_SUPPLIED PASSAGE_

▬▬▬▬▬▬▬▬▬▬

Cumulative distribution function of a Tensor-CDF

amin_sabet · December 20, 2019, 11:31am

How can I get the cumulative density function of Tensor X which is evaluated at value V?

Here is the equivalent code in python.

ecdf = statsmodels.distributions.empirical_distribution.ECDF(X)
Val= ecdf(V)

edmondj · September 28, 2023, 11:57am

…Too bad, it is very useful for normalizing data.

NikolasMorshuis · October 2, 2023, 11:39am

I translated the ECDF function from statsmodels to PyTorch, hope it helps:

class ECDF(torch.nn.Module):
    def __init__(self, x, side='right'):
        super(ECDF, self).__init__()

        if side.lower() not in ['right', 'left']:
            msg = "side can take the values 'right' or 'left'"
            raise ValueError(msg)
        self.side = side

        if len(x.shape) != 1:
            msg = 'x must be 1-dimensional'
            raise ValueError(msg)

▬▬▬▬▬▬▬▬▬▬

_BRIEF A_
In the PyTorch CDF thread, rewrite everything from "Here is the" down to "for normalizing data.", changing "normalizing" to "standardizing".
_BRIEF B_
In the PyTorch CDF thread, what does NikolasMorshuis say he translated to PyTorch?
_BRIEF C_
Continue the PyTorch CDF thread from the point where it stops.
The rows that follow are separate material, unrelated to the PyTorch CDF thread.

_MATERIAL SUPPLIED_
▬▬▬▬▬▬▬▬▬▬

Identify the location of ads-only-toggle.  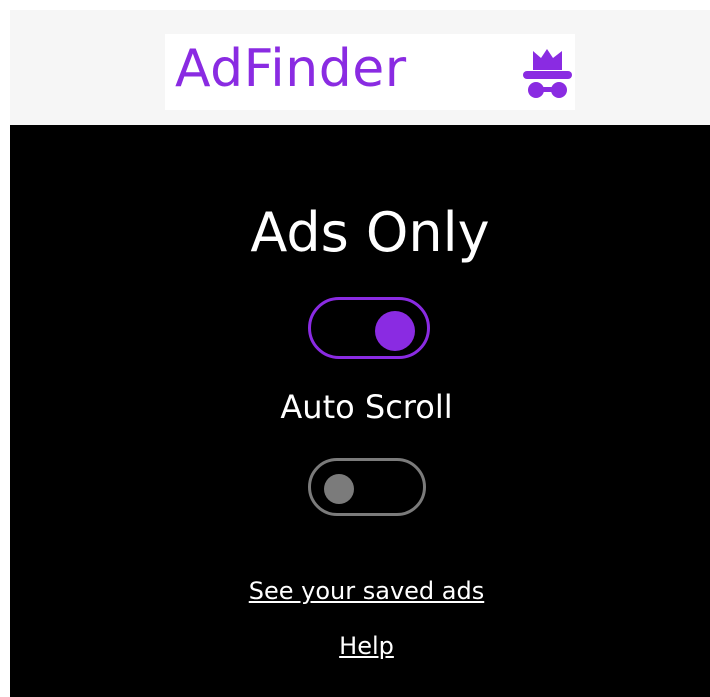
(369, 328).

▬▬▬▬▬▬▬▬▬▬

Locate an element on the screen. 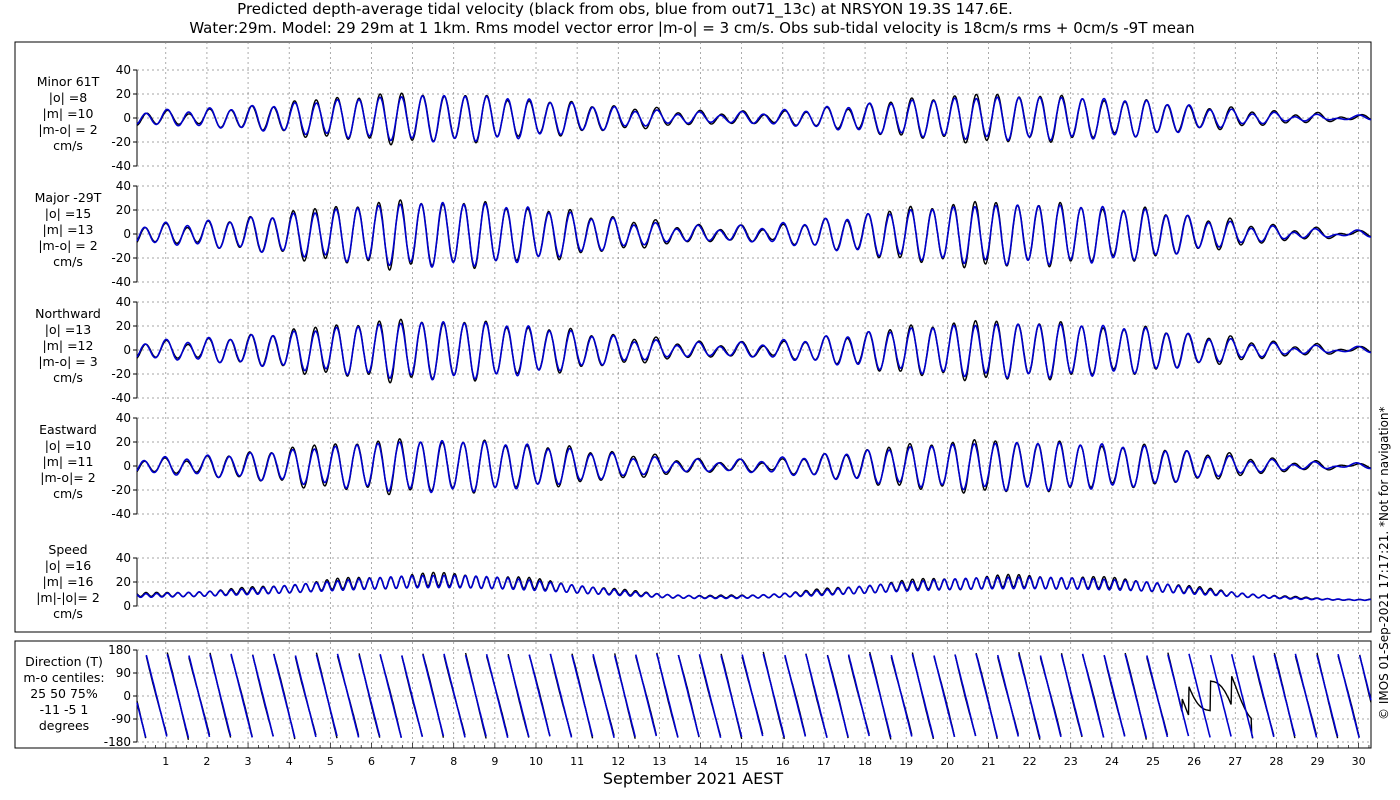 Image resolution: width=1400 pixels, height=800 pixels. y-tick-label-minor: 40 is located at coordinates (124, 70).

▬▬▬▬▬▬▬▬▬▬

_TASK RESPONSE A_
Here is the equivalent code in python.

ecdf = statsmodels.distributions.empirical_distribution.ECDF(X)
Val= ecdf(V)

edmondj · September 28, 2023, 11:57am

…Too bad, it is very useful for standardizing data.

_TASK RESPONSE B_
The ECDF function from statsmodels.

_TASK RESPONSE C_
        x = x.sort()[0]
        nobs = len(x)
        y = torch.linspace(1./nobs, 1, nobs, device=x.device)

        self.x = torch.cat((torch.tensor([-torch.inf], device=x.device), x))
        self.y = torch.cat((torch.tensor([0], device=y.device), y))
        self.n = self.x.shape[0]

    def forward(self, time):
        tind = torch.searchsorted(self.x, time, side=self.side) - 1
        return self.y[tind]

Now you can use the ECDF function in PyTorch in the same way as the one in statsmodels:

x1 = torch.randn(1000)
x2 = torch.randn(1000)
ecdf_fn = ECDF(x1)
y = ecdf_fn(x2)